Picture this: It’s 2006. You’re working on your quarterly sales reports. You need the sales statistics for the northeast region, so you type “sales statistics” into your fancy new Longhorn search box. The search function scours your email, Word, Excel, and PowerPoint documents to retrieve all the relevant data squirreled away on your hard drive. But that’s not all. The function is tied into MSN’s new search engine, so it’s got the ability to search the Web for the same information. In a flash, you get back your list of relevant files and a couple of paid ads for companies trying to sell you sales training, contact managers, and business travel services.

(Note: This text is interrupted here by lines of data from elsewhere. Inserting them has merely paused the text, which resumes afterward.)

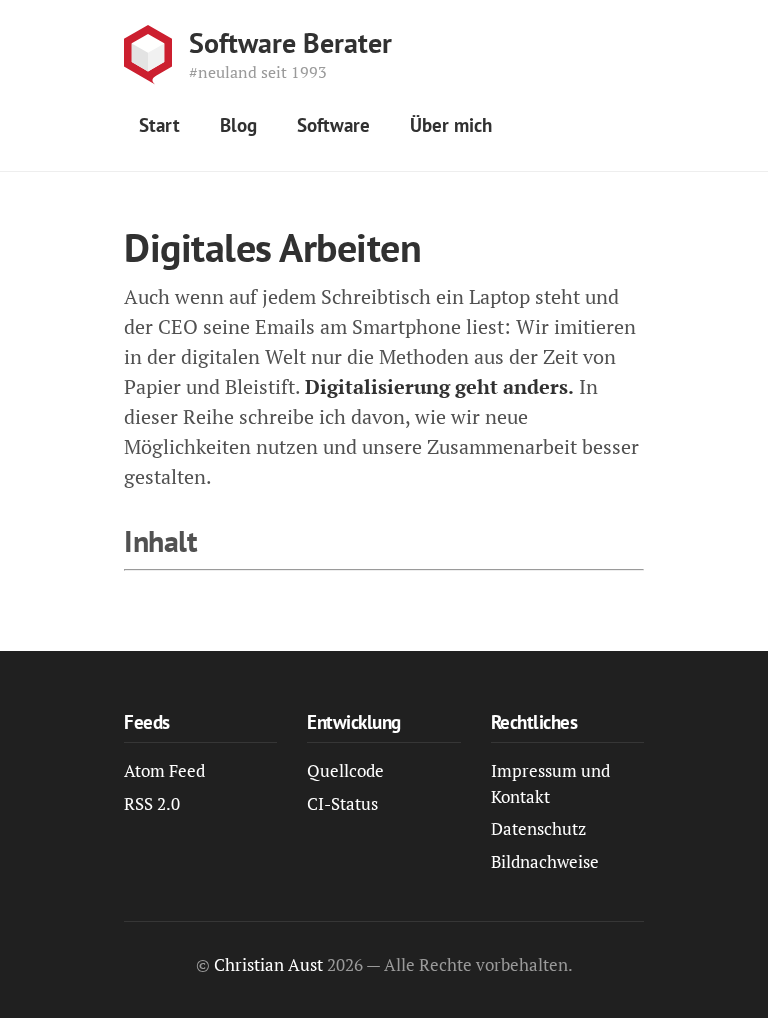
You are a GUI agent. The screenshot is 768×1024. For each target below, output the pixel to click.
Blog (238, 125)
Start (159, 125)
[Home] (148, 55)
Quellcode (345, 770)
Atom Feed (164, 770)
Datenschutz (538, 828)
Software (333, 125)
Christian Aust (268, 964)
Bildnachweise (545, 861)
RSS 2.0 (152, 803)
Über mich (451, 125)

In many ways, it’s a marketer’s dream come true, a new capability that will allow advertising to be tied directly to a target audiences’ every move (on their computers, at least). Once paid search is built into the OS, the sky’s the limit. Add to this the fact these searches take place outside an increasingly spam-filled and cluttered online environment, and you’ve got a pretty powerful platform to deliver messages on.

On the other hand, this kind of ubiquity may not exactly be greeted with open arms by users who are increasingly worried about privacy and corporate intrusion. People have grown to accept (and, in many cases, to ignore) copious amounts of online advertising, but bringing ads into the OS may be greeted with even less enthusiasm than spam. And though corporate IT folks definitely will see the advantages in powerful, ubiquitous search, they will inevitably have serious security concerns, especially when corporate data become exposed to searches.

For those of us who know paid search’s power, it’s important to keep an eye on Microsoft’s new developments. There’s a lot of money to be made in search. It seems improbable Microsoft won’t use its vast reserves to carve up a big chunk of the pie for itself. In a recent memo, Steve Ballmer took aim at search as one of the consumer services to be targeted for growth. MSNBot may be the opening salvo in the coming Search Wars.

In the coming months, don’t just read their lips, make sure you read between the lines.